Shi Xin: I’m not sure humans are like that. As a species we’re very good at ‘turning the blind eye’, as you might say. Passive acceptance of something you know to be wrong, is to be complicit in that wrong.

Bain: But that undermines everything money can do, the good it can deliver, the advances it creates, the opportunities.

Shi Xin: But only for those who have it.

Bain: For those who have scrapped and fought for it, those who spend all their days working for it, hunting it, reaching for it. They deserve it when it comes

Shi Xin: Does the benefit to one individual outweigh the loss for another?

Bain: I suppose it depends how competitive you are. If someone works hard for something, but another doesn’t, surely the reward for the one is fair, if not good.

Shi Xin: So money is fair?

Bain: I’m not sure that’s quite right. It’s not anything, it’s only as good as whatever it can buy. It’s neutral at best.

Shi Xin: Perhaps it’s best to say it has power; it facilitates, it accumulates, it enslaves.
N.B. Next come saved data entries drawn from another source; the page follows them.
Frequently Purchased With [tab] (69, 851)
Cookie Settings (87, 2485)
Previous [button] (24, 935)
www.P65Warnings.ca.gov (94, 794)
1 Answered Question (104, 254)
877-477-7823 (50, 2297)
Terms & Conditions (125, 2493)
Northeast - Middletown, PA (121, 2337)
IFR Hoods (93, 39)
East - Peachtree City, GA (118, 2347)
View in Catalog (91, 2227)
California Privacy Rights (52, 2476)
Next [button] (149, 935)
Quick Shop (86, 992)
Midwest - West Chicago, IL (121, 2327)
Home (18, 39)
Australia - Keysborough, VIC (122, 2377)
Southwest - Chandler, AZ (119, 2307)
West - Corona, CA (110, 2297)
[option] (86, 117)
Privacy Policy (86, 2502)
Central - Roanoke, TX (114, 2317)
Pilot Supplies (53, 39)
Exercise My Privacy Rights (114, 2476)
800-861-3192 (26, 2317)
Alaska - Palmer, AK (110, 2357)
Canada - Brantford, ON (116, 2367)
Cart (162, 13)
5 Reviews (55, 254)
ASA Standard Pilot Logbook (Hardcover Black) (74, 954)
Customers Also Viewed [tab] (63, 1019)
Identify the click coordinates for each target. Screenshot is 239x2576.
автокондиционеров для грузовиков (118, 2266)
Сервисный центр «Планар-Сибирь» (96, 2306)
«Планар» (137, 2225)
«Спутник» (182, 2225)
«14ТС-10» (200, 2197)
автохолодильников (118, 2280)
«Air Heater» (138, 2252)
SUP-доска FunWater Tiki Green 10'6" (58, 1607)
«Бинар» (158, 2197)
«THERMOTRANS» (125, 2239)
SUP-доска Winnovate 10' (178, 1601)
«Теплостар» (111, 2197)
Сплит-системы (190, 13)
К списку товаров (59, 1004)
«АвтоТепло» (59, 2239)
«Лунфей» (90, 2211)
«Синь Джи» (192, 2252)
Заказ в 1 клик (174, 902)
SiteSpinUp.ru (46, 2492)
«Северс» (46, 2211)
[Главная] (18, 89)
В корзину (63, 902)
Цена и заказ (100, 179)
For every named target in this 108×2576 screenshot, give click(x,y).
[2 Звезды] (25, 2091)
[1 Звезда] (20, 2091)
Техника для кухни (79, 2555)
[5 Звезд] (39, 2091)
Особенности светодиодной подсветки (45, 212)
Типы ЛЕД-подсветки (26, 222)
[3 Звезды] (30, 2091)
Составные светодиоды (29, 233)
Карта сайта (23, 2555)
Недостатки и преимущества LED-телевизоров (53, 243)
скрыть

Bain: Look, I don’t like that word.

Bain thumbs the coin into the air again, and begins the silent count, determined to beat his best score. He watches the coin spin, and is held by the reflections locked into its curves and dents. Shi Xin smiles ruefully, watching the coin gaze at Bain, holding him in its thrall, feeding on his desires and his dreams. She wonders at his lack of perception, that even though he acknowledges his bondage, he does not seek to free himself from it, a willing victim of an object invented by humankind, which came to dominate it. She glances across at the service robot, and wonders how long it will take his kind to do the same.